Pero perforar tierras de la ANWR tendrá un impacto escasamente discernible en los suministros actuales de petróleo. Y eso lo saben muy bien los partidarios de la explotación de crudo. Eso nunca funcionará. Alcanza con ver el comportamiento del mercado. Los precios suben pese a que se anuncian nuevas fuentes de crudo. Basta ver el boom petrolero en Alberta, Canadá. Petróleo de Alberta ha comenzado a abastecer refinerías de Estados Unidos. En la actualidad, Canadá es el principal abastecedor de petróleo a Estados Unidos, superando inclusive a Arabia Saudí. Lo que está impulsando la propuesta de ANWR no son los hechos, sino una pura doctrina de choque. La crisis petrolera ha creado condiciones en las cuales es posible vender políticas previamente imposibles de vender, pero que producen grandes réditos.
Vinculada de manera íntima con el precio del petróleo está la crisis global de alimentos. No sólo el alto precio de los combustibles aumenta el costo de la comida. Además, el boom de los agrocombustibles ha hecho borrosa la línea entre alimentos y combustible, alentando una especulación rampante y desalojando a los campesinos de sus tierras.
Los gobiernos de varios países latinoamericanos se han visto obligados a reexaminar lo que ocurre con los agrocombustibles y a reconocer que la comida es un derecho humano, no simplemente una materia prima. Pero el subsecretario de Estado norteamericano John Negroponte tiene otras ideas. En un discurso donde exaltó el compromiso de Estados Unidos para ofrecer ayuda alimenticia a naciones en crisis, también pidió que los países bajen “sus restricciones a la exportación” y eliminen “barreras para usar tecnologías de producción innovadoras en plantas y animales, incluida la biotecnología”.
El mensaje fue claro: los países pobres tienen que abrir sus mercados agrícolas a los productos de Estados Unidos y a sus semillas genéticamente modificadas, o de lo contrario perderán la ayuda.
Entre tanto, el Gobierno de Bush anunció una moratoria de hasta dos años en nuevos proyectos de energía solar en tierras federales. Eso se atribuye, al parecer, a preocupaciones ecológicas. Esa es la frontera final para el capitalismo del desastre. Nuestros líderes no invierten en tecnologías que podrían impedir un futuro caos climático.

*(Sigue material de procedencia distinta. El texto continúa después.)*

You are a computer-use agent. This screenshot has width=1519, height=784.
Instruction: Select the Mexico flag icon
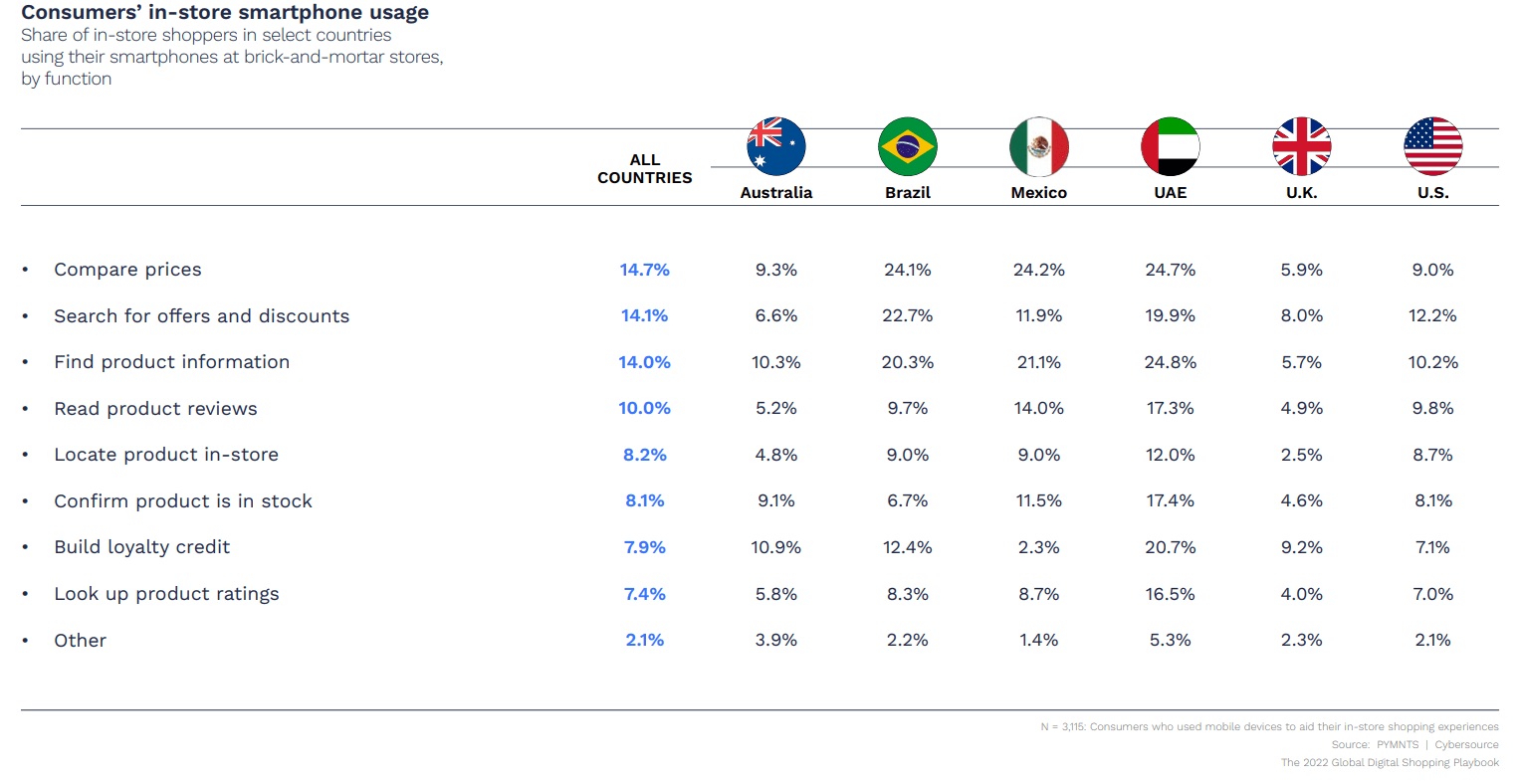[x=1039, y=146]
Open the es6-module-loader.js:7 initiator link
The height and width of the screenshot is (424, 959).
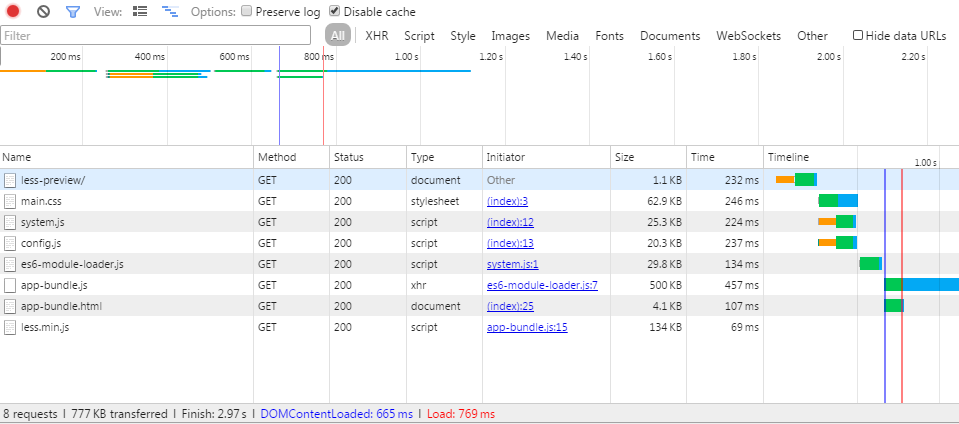(541, 285)
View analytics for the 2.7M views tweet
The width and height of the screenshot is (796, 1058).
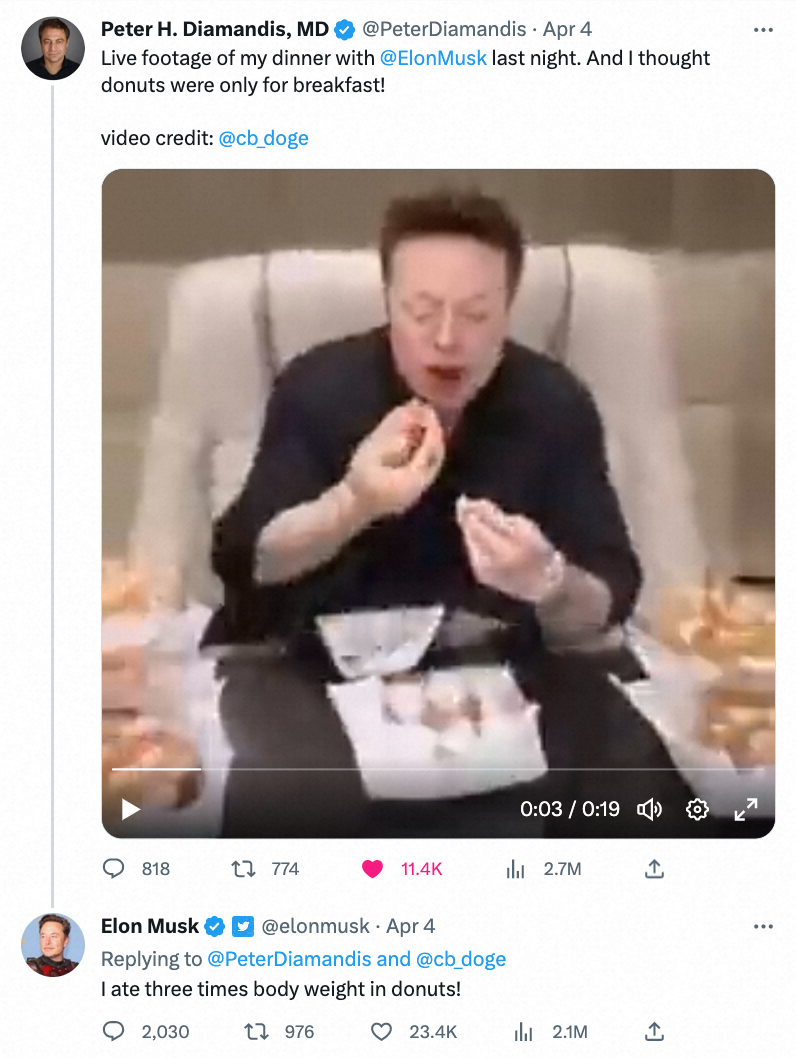(516, 869)
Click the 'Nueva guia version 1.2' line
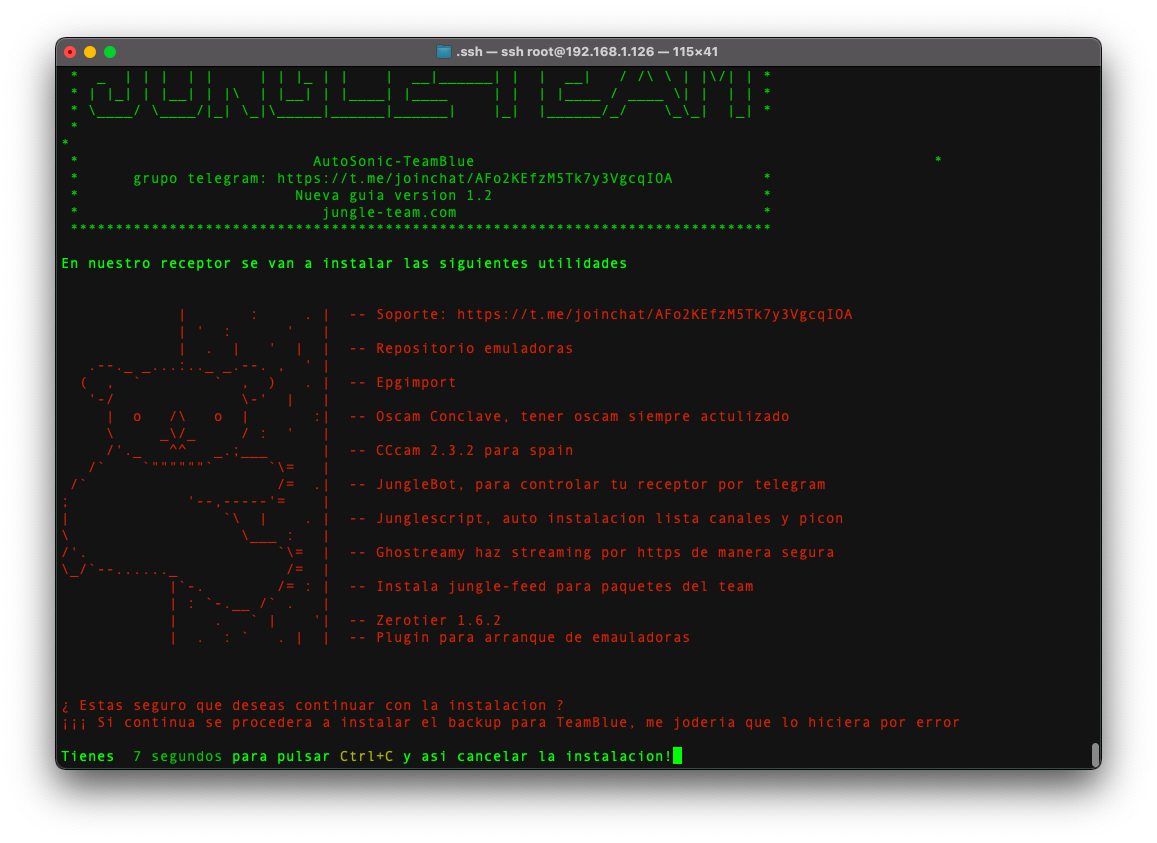The image size is (1157, 843). point(393,196)
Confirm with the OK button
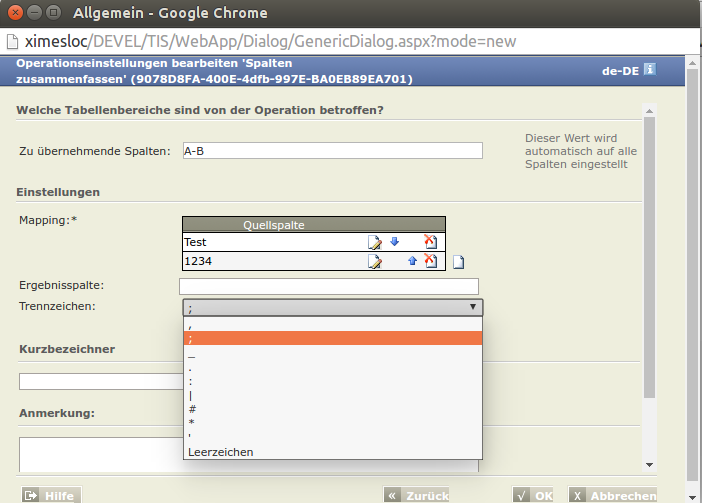702x503 pixels. coord(533,495)
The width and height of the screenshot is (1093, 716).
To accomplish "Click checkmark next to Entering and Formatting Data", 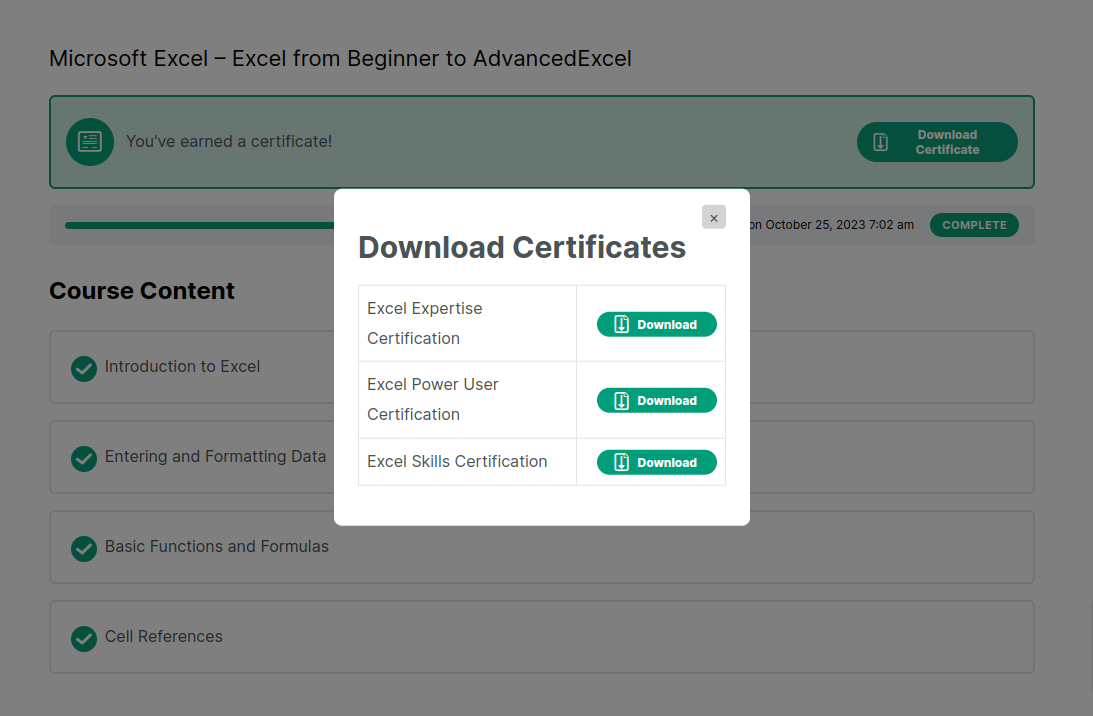I will (84, 458).
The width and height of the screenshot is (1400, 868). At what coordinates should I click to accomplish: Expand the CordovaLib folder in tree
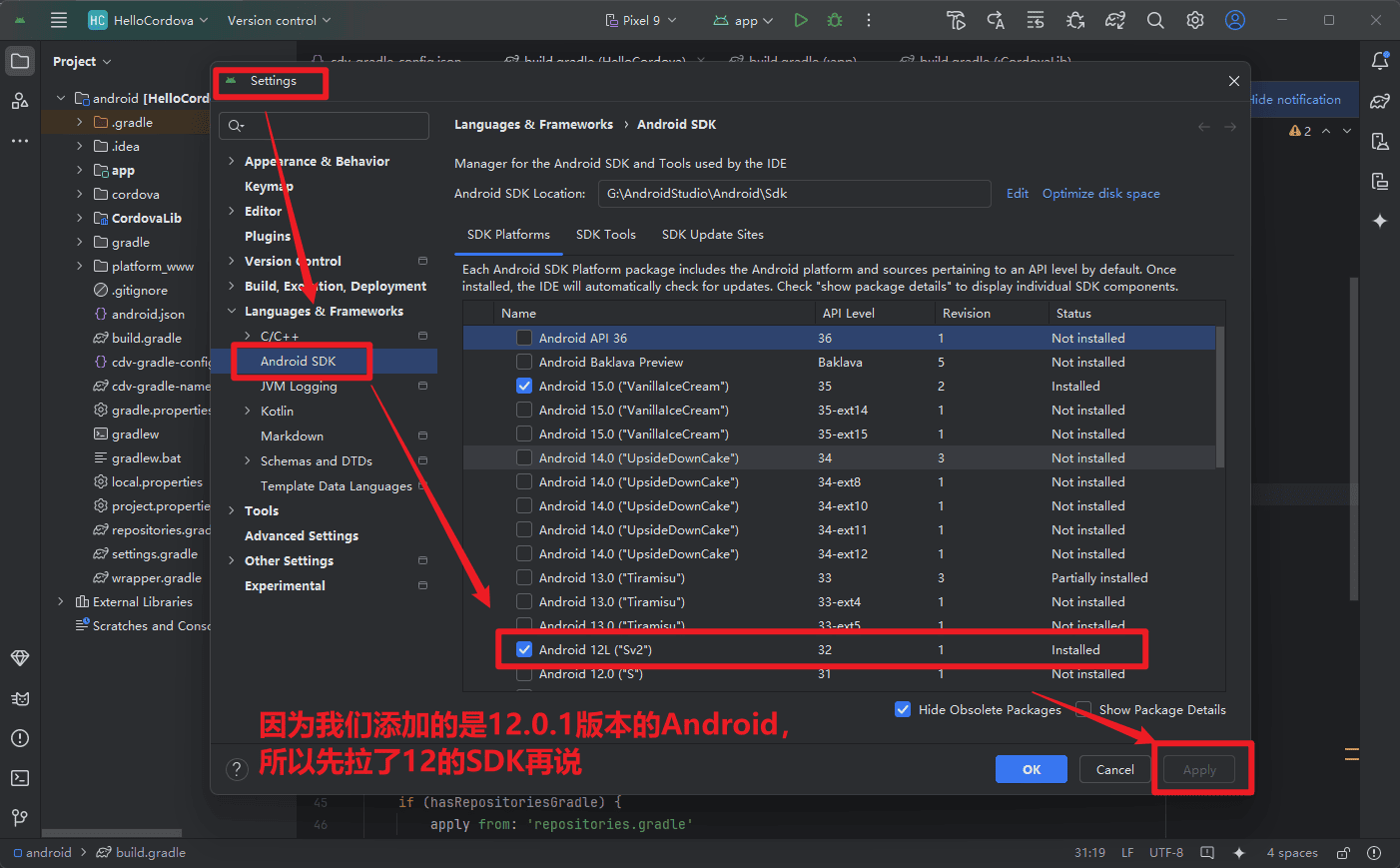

La privatización del petróleo iraquí, el control global mediante cultivos alterados genéticamente, la reducción de las barreras comerciales y la apertura de parques nacionales son objetivos que previamente eran buscados mediante acuerdos comerciales corteses, bajo el seudónimo de la “globalización”. Ahora, esa agenda desacreditada marcha sobre las espaldas de crisis en serie y se ofrece como una medicina para un mundo dolorido.